You were trying to save him time as you're doing it, too.
Yeah, and I think that was really fruitful once we got it down. Because there were a couple tries at a couple different approaches. You can see in the earlier issues where it's like, Oh, I drew that whole section. But like, it doesn't match, or it was easier just for me to do the first part, him to do the second part.

I really look back at Top 10 as being a game changer in terms of one of the checkboxes you have to have in a career, which is: why does anybody know your name? I can do all the indie books I want, and maybe people will have heard about that, but it's like, Oh, if you work with Alan Moore, you're vetted. In a way, it's nice that that's kind of all it is. People don't really ask me about Top 10 anymore. I'm happy that I have other stuff that people want to ask me about. And it's obviously more relevant to me as a person.

How did Alan Moore's writing affect yours?
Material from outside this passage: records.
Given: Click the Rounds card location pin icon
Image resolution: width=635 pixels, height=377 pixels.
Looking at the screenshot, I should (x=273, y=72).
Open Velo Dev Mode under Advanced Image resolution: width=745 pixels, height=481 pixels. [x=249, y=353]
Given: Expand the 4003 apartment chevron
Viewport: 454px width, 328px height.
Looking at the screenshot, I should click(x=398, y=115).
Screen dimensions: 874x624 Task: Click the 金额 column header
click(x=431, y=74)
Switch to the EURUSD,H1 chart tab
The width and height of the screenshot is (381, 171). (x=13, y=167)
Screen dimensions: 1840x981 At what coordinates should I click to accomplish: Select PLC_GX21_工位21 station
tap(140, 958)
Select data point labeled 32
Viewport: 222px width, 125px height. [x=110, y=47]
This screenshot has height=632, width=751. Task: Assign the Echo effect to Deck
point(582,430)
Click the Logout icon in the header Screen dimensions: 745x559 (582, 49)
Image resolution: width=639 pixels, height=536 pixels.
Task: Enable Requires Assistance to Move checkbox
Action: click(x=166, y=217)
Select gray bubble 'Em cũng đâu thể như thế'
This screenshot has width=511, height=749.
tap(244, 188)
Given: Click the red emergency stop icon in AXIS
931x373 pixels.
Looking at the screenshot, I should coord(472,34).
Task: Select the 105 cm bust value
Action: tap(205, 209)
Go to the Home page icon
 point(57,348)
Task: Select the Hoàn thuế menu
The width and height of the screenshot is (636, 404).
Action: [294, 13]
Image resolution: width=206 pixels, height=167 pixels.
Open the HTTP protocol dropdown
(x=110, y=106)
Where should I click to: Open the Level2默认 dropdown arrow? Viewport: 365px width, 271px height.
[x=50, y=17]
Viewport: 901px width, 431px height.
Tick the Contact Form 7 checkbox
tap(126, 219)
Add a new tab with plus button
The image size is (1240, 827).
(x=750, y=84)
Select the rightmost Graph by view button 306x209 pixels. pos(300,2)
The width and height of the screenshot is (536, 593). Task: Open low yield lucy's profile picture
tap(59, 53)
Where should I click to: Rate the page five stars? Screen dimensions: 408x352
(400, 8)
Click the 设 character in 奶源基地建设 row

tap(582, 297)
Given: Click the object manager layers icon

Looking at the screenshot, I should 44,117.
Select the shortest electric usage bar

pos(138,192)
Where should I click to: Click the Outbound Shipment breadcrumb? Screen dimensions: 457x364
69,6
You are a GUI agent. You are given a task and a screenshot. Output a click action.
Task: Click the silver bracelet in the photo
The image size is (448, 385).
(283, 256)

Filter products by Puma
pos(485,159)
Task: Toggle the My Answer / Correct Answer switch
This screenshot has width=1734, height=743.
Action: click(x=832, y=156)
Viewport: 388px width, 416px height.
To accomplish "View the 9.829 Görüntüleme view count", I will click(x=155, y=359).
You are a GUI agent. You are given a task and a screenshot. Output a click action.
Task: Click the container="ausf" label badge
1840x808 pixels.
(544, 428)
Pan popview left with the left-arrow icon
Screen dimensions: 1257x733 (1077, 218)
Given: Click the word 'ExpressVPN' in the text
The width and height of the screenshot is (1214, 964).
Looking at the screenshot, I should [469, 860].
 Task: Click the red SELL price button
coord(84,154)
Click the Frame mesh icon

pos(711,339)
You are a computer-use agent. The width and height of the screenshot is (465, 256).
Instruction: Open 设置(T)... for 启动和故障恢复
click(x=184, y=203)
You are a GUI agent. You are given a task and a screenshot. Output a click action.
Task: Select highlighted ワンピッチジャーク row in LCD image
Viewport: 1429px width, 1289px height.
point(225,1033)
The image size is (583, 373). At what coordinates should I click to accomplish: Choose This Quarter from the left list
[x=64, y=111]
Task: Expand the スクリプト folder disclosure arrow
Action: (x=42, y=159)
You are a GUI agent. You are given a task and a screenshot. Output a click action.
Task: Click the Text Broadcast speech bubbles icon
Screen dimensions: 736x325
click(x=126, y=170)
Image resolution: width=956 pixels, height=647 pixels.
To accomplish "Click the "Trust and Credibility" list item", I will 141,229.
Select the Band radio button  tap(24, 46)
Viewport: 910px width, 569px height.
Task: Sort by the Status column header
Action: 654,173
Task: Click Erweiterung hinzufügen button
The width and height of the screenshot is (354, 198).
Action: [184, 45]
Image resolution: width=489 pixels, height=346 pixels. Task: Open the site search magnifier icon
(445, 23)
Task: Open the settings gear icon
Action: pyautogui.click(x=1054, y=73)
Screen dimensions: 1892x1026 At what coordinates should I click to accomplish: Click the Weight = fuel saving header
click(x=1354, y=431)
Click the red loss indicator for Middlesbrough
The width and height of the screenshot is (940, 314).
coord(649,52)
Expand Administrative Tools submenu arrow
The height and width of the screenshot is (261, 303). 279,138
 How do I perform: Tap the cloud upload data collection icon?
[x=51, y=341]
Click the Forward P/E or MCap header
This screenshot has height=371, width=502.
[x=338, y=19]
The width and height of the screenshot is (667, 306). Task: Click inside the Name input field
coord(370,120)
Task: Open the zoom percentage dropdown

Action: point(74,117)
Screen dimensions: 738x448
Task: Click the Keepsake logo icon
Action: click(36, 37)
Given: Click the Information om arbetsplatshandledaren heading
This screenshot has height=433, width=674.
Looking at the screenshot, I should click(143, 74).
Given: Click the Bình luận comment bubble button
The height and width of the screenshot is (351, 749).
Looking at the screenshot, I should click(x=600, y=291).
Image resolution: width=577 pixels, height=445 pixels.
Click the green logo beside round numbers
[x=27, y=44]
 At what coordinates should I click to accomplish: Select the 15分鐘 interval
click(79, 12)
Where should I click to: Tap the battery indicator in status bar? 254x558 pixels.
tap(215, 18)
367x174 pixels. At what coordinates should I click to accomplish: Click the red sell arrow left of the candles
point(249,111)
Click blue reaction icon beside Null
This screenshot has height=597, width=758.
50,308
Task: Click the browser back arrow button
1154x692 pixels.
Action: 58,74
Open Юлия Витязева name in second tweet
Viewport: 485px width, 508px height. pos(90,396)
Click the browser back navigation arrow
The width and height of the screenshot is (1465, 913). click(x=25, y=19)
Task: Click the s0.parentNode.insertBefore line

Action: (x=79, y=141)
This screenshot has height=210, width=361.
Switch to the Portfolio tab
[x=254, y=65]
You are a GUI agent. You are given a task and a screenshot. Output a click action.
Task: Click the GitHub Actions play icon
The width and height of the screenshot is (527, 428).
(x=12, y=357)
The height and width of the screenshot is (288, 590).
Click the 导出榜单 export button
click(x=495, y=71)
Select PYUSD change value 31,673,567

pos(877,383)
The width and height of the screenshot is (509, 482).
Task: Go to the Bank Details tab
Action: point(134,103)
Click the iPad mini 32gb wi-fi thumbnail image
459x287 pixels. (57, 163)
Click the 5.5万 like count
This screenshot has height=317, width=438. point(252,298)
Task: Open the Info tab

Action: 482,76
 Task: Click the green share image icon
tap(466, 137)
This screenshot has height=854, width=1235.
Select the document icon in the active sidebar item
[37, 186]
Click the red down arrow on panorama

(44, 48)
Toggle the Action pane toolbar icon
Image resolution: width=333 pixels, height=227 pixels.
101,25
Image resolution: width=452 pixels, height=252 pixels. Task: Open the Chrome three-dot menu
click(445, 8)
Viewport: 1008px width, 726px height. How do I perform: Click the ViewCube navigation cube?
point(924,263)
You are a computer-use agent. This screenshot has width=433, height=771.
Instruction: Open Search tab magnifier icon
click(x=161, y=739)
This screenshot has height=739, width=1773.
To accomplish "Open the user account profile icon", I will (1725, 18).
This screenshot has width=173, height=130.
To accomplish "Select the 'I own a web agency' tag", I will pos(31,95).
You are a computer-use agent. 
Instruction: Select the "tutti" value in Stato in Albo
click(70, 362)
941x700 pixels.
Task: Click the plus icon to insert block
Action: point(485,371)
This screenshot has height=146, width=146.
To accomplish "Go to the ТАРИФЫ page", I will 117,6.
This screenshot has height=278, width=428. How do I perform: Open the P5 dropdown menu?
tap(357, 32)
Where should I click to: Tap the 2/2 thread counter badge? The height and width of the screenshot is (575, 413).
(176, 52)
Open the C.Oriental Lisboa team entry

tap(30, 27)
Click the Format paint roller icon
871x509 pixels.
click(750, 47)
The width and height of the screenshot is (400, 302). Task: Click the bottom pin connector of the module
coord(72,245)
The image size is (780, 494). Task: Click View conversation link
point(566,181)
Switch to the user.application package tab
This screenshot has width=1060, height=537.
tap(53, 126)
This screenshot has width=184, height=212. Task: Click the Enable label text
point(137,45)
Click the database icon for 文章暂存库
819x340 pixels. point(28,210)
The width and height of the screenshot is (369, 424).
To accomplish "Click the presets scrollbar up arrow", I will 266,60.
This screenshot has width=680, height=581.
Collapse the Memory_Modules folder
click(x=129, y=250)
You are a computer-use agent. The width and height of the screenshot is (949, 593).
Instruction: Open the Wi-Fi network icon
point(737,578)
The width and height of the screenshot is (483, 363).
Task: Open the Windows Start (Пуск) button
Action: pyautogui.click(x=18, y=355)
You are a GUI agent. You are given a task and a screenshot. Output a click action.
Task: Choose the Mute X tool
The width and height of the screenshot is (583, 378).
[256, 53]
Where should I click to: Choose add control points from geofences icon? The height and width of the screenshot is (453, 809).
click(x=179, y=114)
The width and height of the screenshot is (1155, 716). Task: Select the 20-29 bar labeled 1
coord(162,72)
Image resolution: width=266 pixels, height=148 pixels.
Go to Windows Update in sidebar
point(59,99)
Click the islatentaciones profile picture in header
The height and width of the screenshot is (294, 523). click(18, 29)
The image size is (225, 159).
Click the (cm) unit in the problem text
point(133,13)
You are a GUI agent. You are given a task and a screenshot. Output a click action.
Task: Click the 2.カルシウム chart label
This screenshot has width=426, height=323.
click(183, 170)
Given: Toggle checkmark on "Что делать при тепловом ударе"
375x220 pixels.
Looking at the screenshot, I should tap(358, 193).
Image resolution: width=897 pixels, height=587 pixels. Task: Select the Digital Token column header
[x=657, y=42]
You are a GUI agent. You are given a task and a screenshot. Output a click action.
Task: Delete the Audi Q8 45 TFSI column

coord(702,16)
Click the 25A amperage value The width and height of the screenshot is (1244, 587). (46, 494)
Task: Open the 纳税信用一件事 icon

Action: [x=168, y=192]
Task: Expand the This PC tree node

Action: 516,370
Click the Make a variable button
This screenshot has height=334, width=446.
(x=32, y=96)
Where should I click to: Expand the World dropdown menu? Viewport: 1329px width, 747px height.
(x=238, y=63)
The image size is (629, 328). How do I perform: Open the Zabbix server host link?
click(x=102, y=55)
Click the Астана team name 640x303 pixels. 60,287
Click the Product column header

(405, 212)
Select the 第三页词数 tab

I saw some Kaijumax scripts, but they don't look like Batman: The Killing Joke scripts.
[Laughs] Well, when I wrote the Kaijumax script, it was not originally for me. It was for Ryan Browne. But even then, I was probably trying to hold back. I do like to write detailed scripts. And I think that Alan Moore was instrumental in that, in that his scripts typically described a limited number of layouts, because you only need a limited number of layouts, especially to tell a story that's that type of genre story. That really helped when I was interpreting these excellent scripts into layouts. I started seeing the rhythm of these pages that I'm creating out of his sheet music, so to speak. And that really helped me sort of figure that out. He was such a good writer and when he's working within a really narrow framework, this sort of cop drama, it's nice to perceive those tropes of the cop drama and lean into them, play them up rather than have to fight against them at every turn.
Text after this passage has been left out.